PNSPO
1.1.1 Aansluiten sensor
Pt100
Indien gebruik gemaakt wordt van een Pt100 sluit u deze aan op de
klemmen 4, 5 & 6. De regelaar verwacht een 3-draads Pt100, deze hebben
over het algemeen 2 gelijke kleuren en 1 afwijkend. De gelijke kleuren gaan
onder klem 5 en 6, de afwijkende kleur onder klem 4.
Heeft u een 2-draads Pt100 sluit dan de opnemer aan tussen 4 en 5 met
een draadbrug tussen aansluiting 5 en 6.
Thermokoppel
Gebruikt u een thermokoppel, sluit deze dan aan op de klemmen 5 & 6
Let op!

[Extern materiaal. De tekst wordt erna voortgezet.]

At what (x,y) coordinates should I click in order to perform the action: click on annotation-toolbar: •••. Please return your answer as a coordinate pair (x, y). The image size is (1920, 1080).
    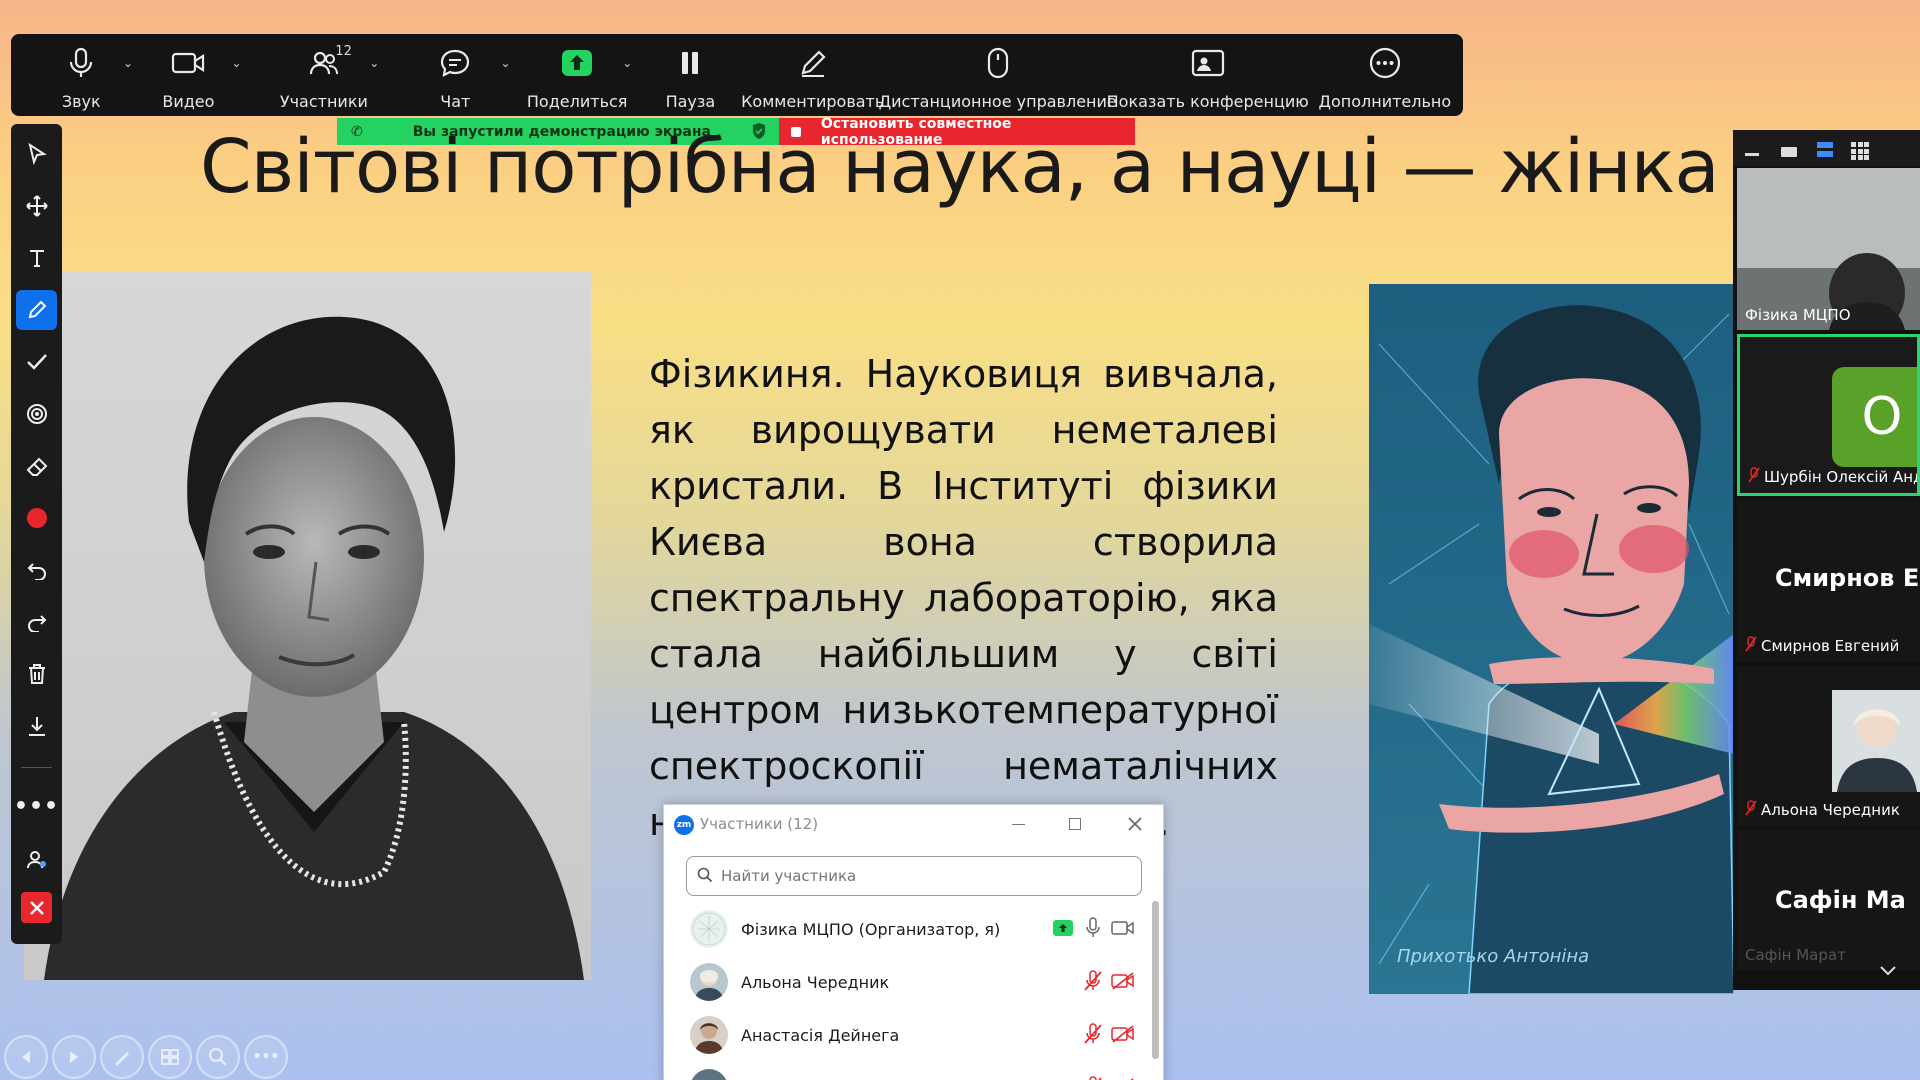
    Looking at the image, I should click on (36, 534).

Een thermokoppel heeft een + en – Verkeerd aansluiten kan
resulteren in een negatieve of verkeerde waarde.
4-20 mA of 0-10 V
Een proceswaarde als 4-20 mA of 0-10 V kan respectievelijk aangesloten
worden op klem 4&5 en 5&6.
Figuur: 2: aansluiten sensor.
Voor de juiste werking van de regelaar moet altijd worden aangegeven
welke type sensor is aangesloten.
Indien dit niet juist gebeurt, geeft de regelaar een melding
s-err (sensor-error) of de verkeerde waarde.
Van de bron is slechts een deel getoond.